At this point last year, if anyone predicted that Jeb Bush and Lindsey Graham would be endorsing Ted Cruz as, in essence, the lesser of two evils, no one would believe them. Similarly, if you had told me that Ben Carson would endorse Donald Trump, who called Carson “pathological” and likened him to a child molester, I also think that few people would believe you. At CPAC, where Carson suspended his campaign, he declined to endorse a candidate and said that if he were to endorse someone they would need someone whose ideas are clear (not Trump) and who treats others and their family well (Trump mocked his life story and cheated on his wife).
What Carson argued for is examining what he has called the “fruit salad” of someone’s life, and if you think that Trump’s fruit salad is rotten you’re probably not alone. Carson also announced that he would be chairing an organization dedicated to mobilizing people of faith, and he has thrown his support behind someone who couldn’t quote the Bible if he tried.
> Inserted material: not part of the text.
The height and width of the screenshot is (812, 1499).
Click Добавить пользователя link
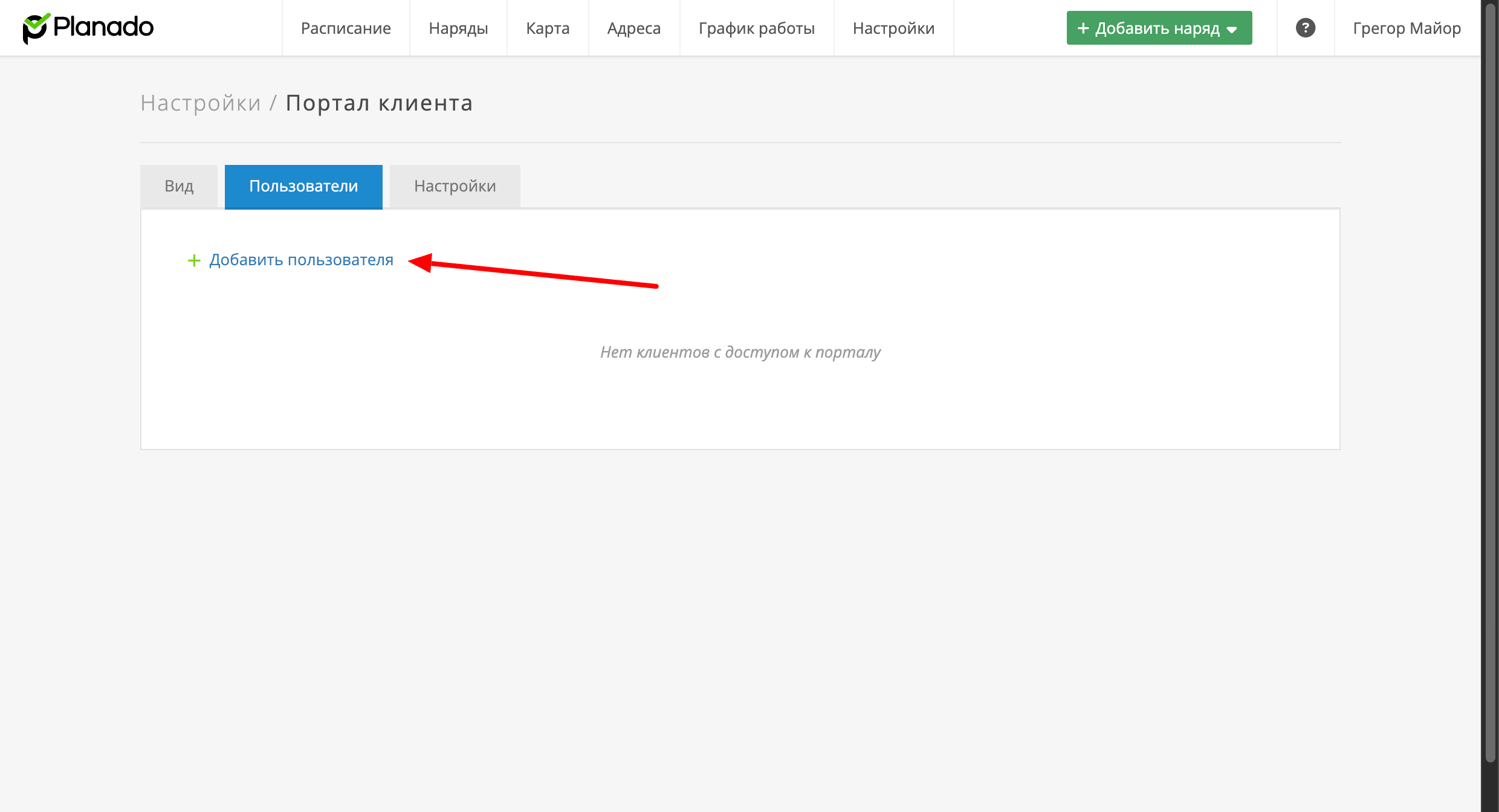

So why would Carson do this? In his own words, he was bribed by Trump. Carson was interviewed after his endorsement of Trump and was asked “”you’ve, when you sat down with [Trump] that [an advisory position] was discussed?” Carson simply responded “yes.” Given that Carson wasn’t ruling out being Trump’s Vice President while still in the race, I can only imagine what direction the conversation took. If suggesting that Trump had bribed him wasn’t bad enough, he told everyone that he endorsed Trump because there are “two different Donald Trumps.” This undercuts Trump’s entire campaign. Remember how Cruz’s rivals seized on the video of him declaring behind closed doors that gay marriage wasn’t a top three priority? A few weeks ago Trump was attacked by his rivals for what he said in an off the record interview with the New York Times and although we don’t know what he said, there’s a reason that people suspect he contradicted what he says every day, which is a problem for someone selling his authenticity. So it was even worse for Trump when he agreed with Carson, saying “perhaps there are two Donald Trumps,” and then flip flopping about himself, later saying “I don’t think there are two Donald Trumps.” Maybe Carson endorsed Trump just so he could get a better look inside his head for further study. This leaves me wondering what Trump promised Chris Christie that could make it worth the humiliation he’s been suffering under Trump (when you have to tell reporters “I wasn’t being held hostage” at a Trump press conference, you’re in trouble). I’ve previously written about how I have no idea what Christie has been thinking, and I don’t think we have any clearer idea than what I thought about here.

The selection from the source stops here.